> _Task_
Print exactly the lines that run from the one containing "The image size is (552, 281)." to the final line of the data, both included, and print none of the pictures.

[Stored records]
↓↓↓

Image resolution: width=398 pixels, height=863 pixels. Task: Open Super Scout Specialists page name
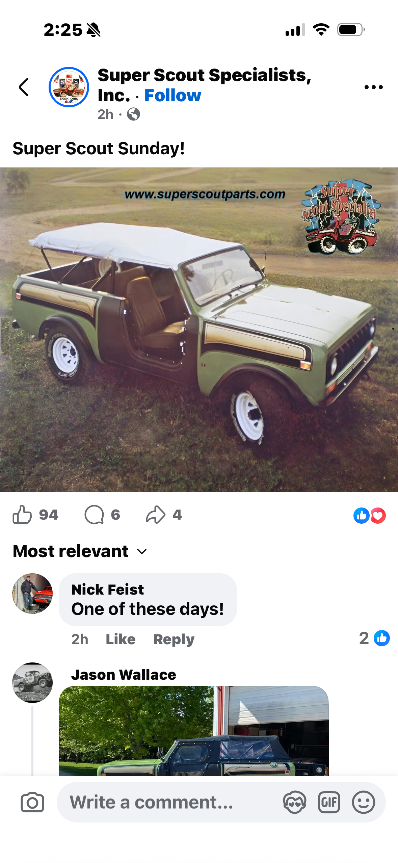coord(204,85)
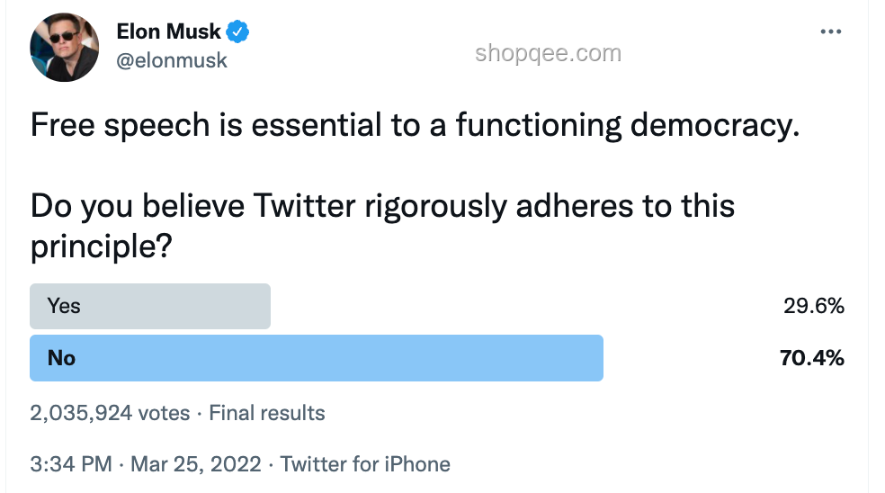Open the Twitter for iPhone source link

point(365,464)
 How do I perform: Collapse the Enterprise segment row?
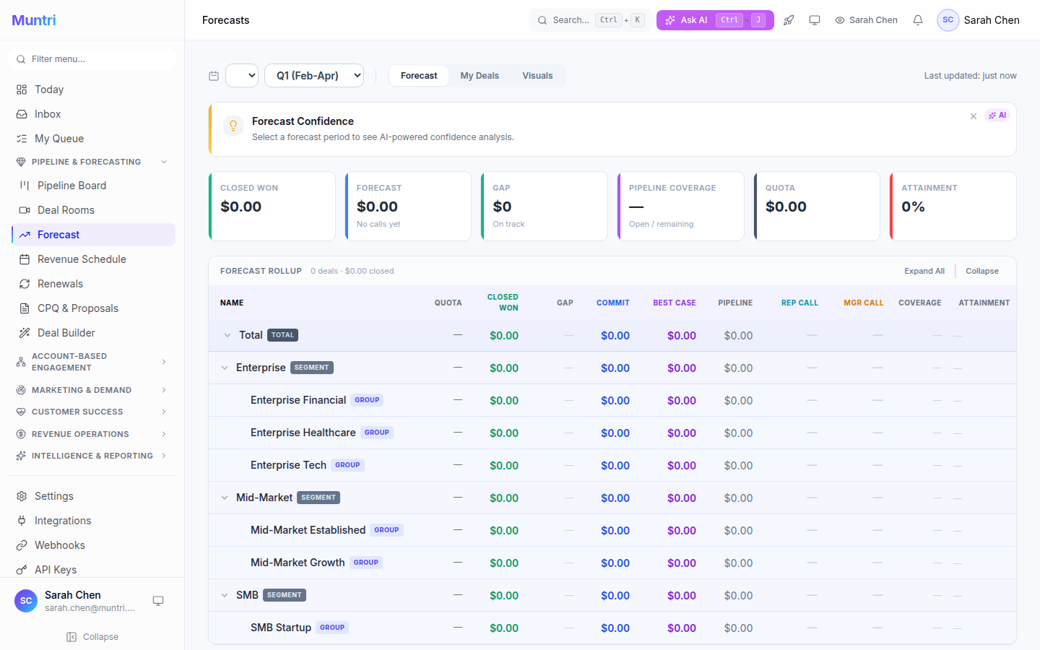click(225, 368)
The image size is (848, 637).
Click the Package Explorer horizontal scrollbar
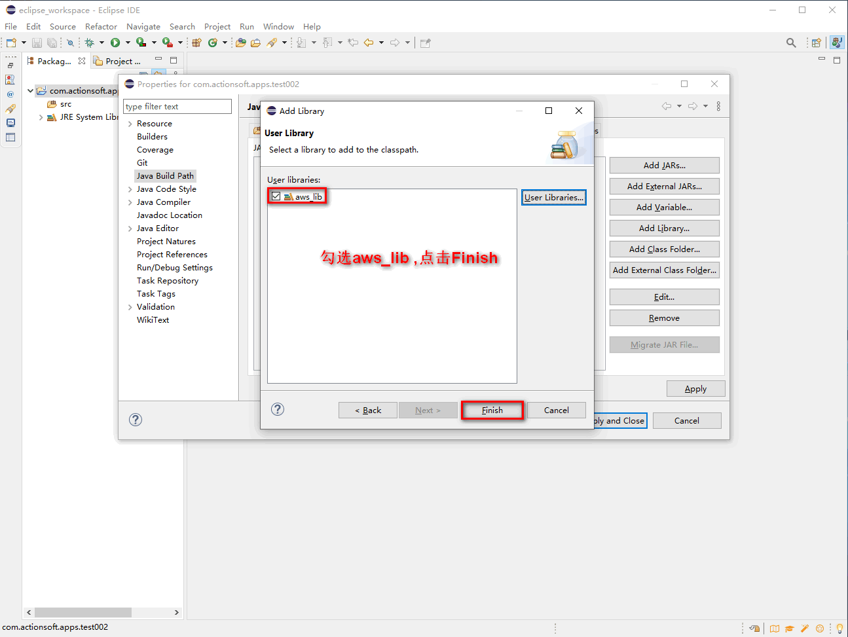83,612
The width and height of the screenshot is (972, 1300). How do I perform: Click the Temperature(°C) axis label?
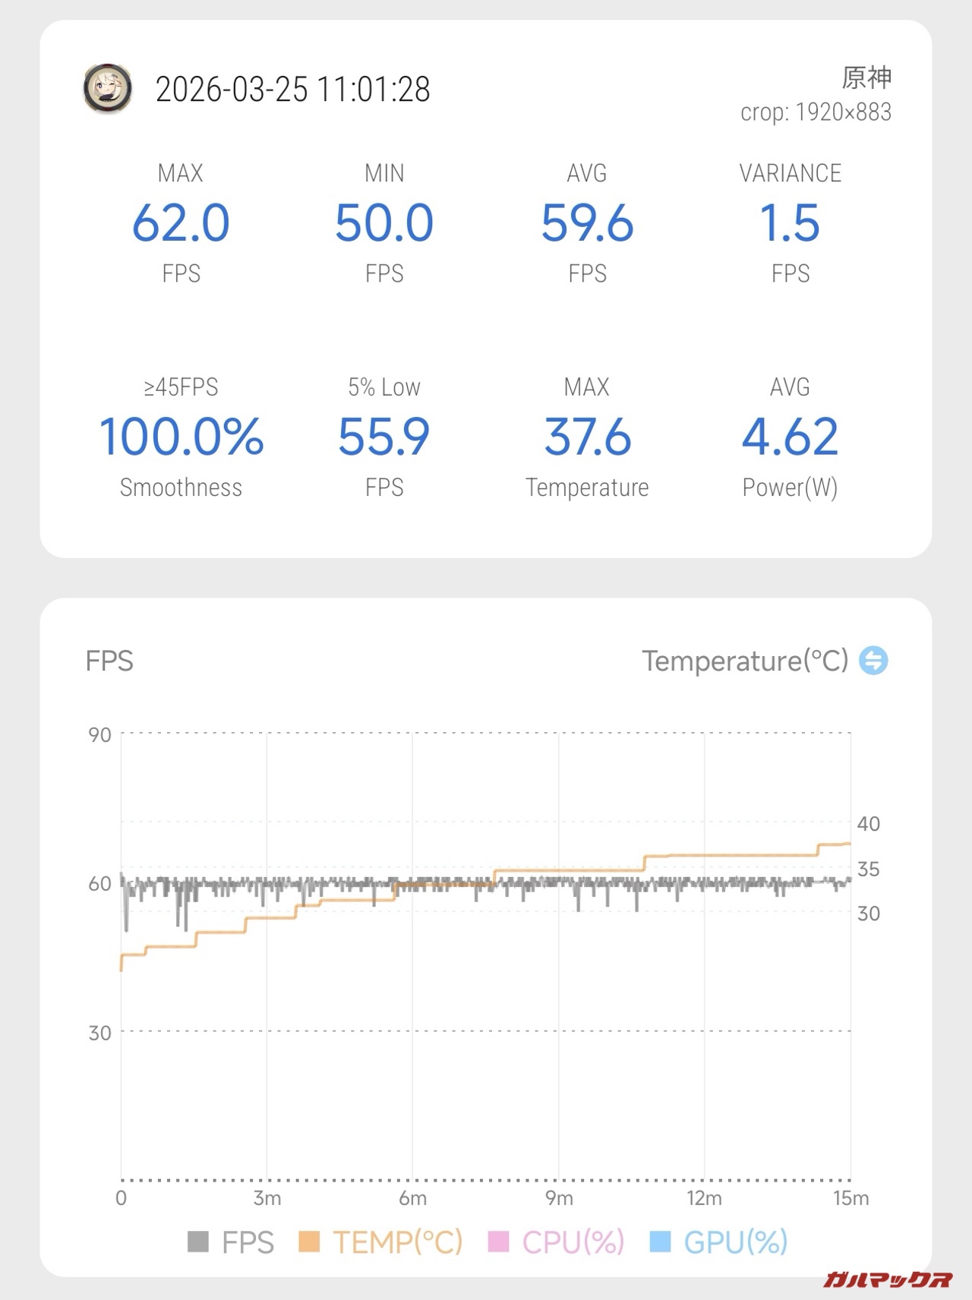745,661
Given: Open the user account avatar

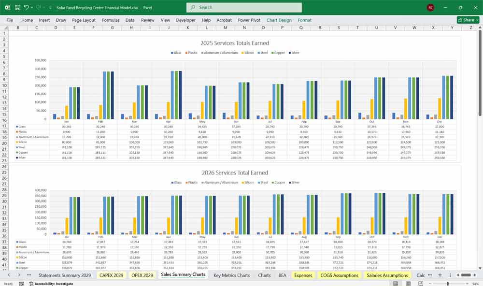Looking at the screenshot, I should click(x=430, y=8).
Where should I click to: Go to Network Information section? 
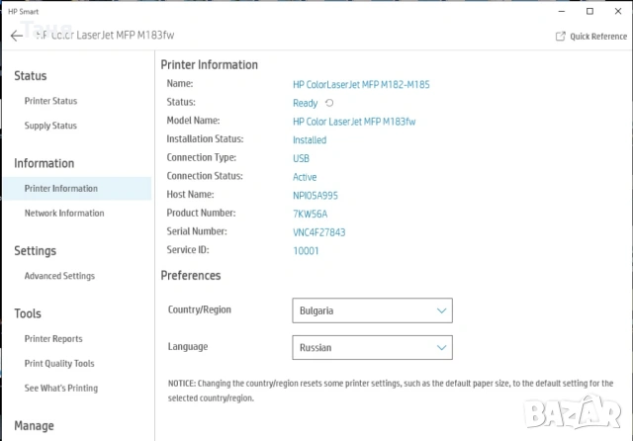coord(64,213)
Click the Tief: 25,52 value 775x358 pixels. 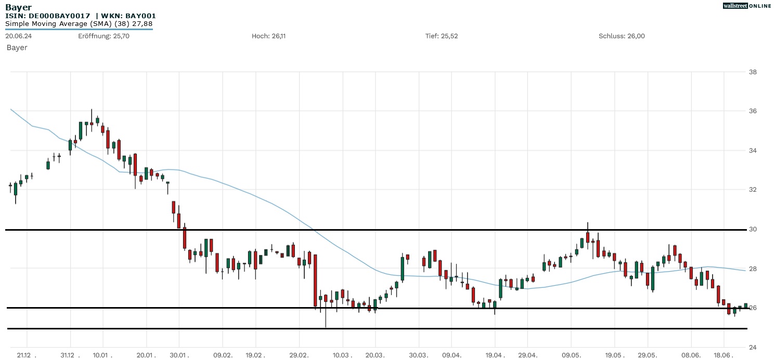[442, 36]

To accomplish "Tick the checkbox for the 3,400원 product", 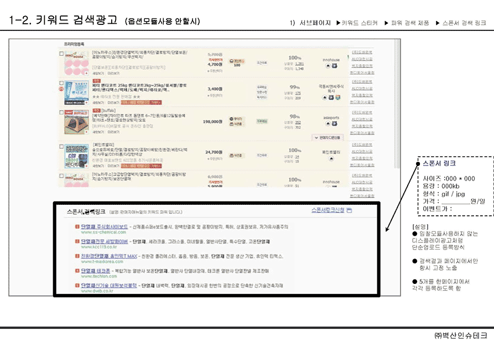I will [61, 82].
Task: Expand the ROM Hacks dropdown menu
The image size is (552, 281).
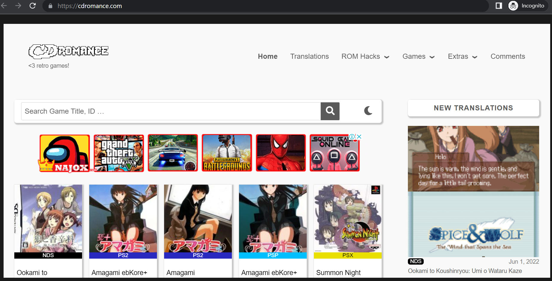Action: coord(365,56)
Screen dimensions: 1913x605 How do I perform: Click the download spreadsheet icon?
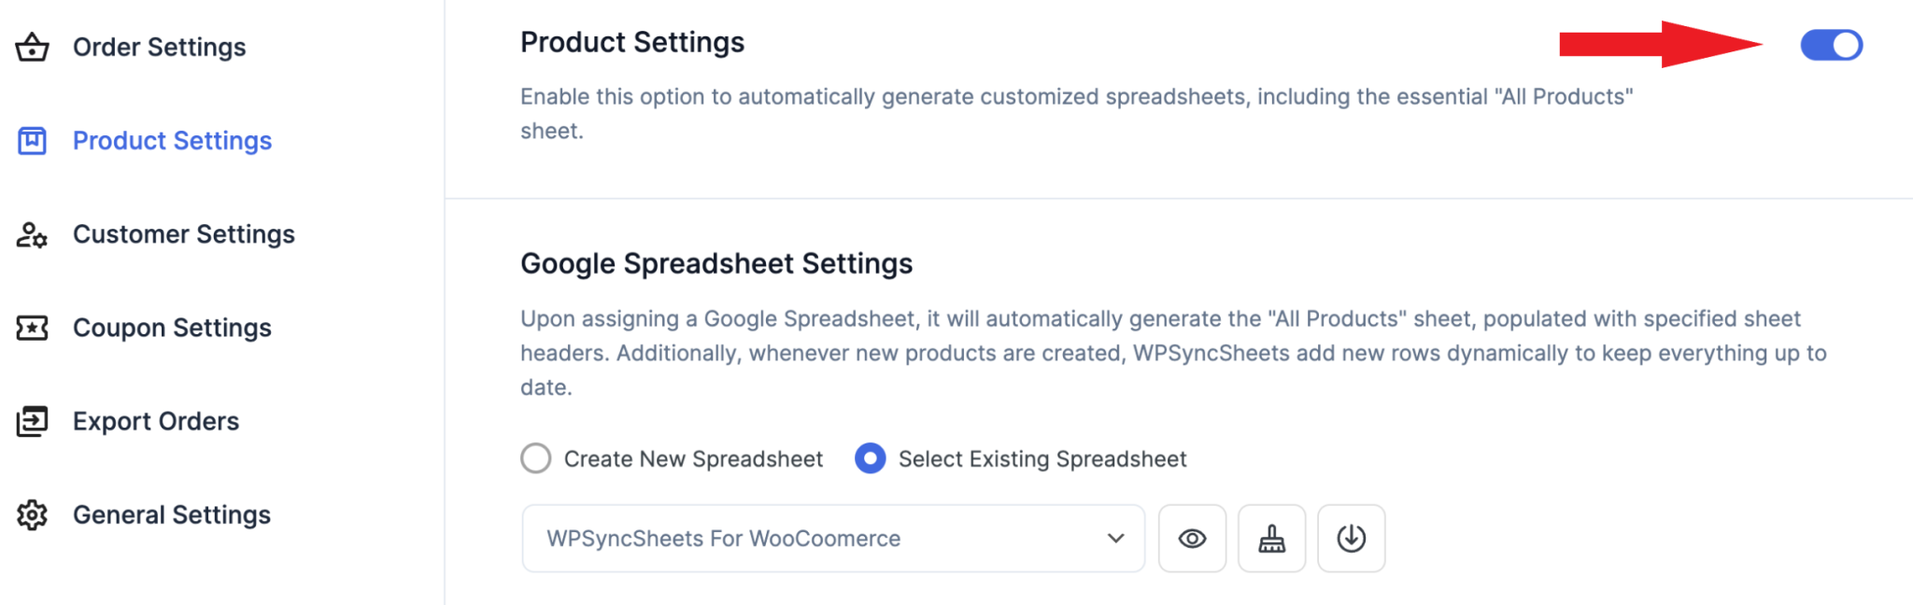pos(1351,538)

↑↑↑

> _Final answer_
The image size is (552, 281).
Action: coord(365,56)
Screen dimensions: 1913x605 How do I perform: Click the download spreadsheet icon?
pos(1351,538)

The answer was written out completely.